The 2014 State of World’s Midwifery report indicated that Uganda has a shortage of 3000. The World Health Organisation recommends one midwife to care for 175 births per year; therefore about 9,000 midwives are needed in Uganda. However, Uganda has only 6,000 midwives licenced to practice, according Uganda Nurses and Midwives Council. With the midwives demand in the country standing at 9, 000, the country has a deficit of 3,000. Government allocates only one midwife at Health Centre IIs yet in Gulu District, according to the Grace Anena, the Senior Nursing Officer in the office of the Gulu District Health Officer, most deliveries are conducted at Health Centre IIs. Health Centre IIs, she said, account for about 30 per cent of deliveries in the district. The rest is distributed among Health Centre IIIs IVs and hospitals.
The shortage of personnel means midwives are overworked. “Midwives have no reporting and resting time,” remarked Aceng. “Even when I am eating and a mother comes, I leave the food and attend to her. During day, I attend to mothers for antenatal services and conduct deliveries. Sometimes I spend two or three days without sleeping in my bed. All the time I have to be at the health centre, for who will I leave behind if am not there.”
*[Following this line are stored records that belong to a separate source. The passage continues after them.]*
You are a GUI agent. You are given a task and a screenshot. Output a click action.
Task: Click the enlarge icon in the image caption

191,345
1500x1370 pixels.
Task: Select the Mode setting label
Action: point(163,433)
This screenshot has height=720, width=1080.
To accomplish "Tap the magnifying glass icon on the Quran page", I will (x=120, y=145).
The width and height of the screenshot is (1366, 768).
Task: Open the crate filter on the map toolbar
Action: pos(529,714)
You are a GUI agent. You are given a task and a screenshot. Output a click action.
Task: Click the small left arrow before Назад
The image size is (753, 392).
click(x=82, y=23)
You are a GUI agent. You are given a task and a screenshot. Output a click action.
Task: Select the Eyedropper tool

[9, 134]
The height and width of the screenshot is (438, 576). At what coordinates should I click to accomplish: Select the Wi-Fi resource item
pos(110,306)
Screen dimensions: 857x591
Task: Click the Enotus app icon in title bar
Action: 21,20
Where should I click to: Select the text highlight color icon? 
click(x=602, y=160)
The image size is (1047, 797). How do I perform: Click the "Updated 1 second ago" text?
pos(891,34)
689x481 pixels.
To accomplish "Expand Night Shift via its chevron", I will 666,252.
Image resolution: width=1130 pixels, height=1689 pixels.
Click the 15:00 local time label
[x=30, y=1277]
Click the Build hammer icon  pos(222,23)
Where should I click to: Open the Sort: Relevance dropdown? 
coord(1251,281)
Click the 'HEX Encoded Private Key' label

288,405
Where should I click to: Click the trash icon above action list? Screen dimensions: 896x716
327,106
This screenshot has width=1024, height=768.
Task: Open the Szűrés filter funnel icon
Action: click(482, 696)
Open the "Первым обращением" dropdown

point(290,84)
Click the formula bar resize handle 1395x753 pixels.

The nature of work of midwives affects their families and marital homes. Amono wedded on Saturday April 25 and on Thursday April 30th les than a week after her wedding, she had to be at the health centre to help to mothers deliver. “He (husband) understands that I should be at the centre anytime,” she said, seemingly suggesting all was well. But that was not really it. “I wish,” she noted in a low tone, “I wish, I wish I can be near my husband.”
This year’s IDM theme is “Midwives: for a better tomorrow”. It is a cause for reflection on the critical role of midwives in creating a brighter future for mothers, babies and families. It is no wonder that the Ministry of Health in collaboration with the Uganda Private Midwives Association together with the United Nations Population Fund (UNFPA) and reproductive health partners are engaged in activities highlighting the crucial roles played by midwives and also advocating for investment in midwifery.
While progress has been made towards reducing preventable maternal and newborn deaths, the practice of midwifery still has challenges as the world and country Uganda transits from the Millennium Development Goals (MDGs) to the Sustainable Development Goals (SDGs).
Sustainable development may however not be reality unless mothers and babies survive and thrive, and midwives are central in ensuring that happens.
Bridging the gap
In 2007, UNFPA introduced the Bonding Scheme for midwives in order to scale up the number of midwives in hard-to-reach areas. The scheme is operated in districts of Gulu, Kabong, Kanungu among others. Through the scheme, girls from such areas are given scholarships to study midwifery and commit to work there for at least three years after graduation. Apiyo and Amono are two of the Bonding Scheme beneficiaries.
Anena said the scholarship is helping bridge the gap in midwives in the district where studying midwifery is expensive. Studying a two-year course in midwifery, she said, costs not less than eight million shillings, which money many people cannot afford. Midwives, Anena said help not only in helping mothers deliver but in other complimentary services like family planning.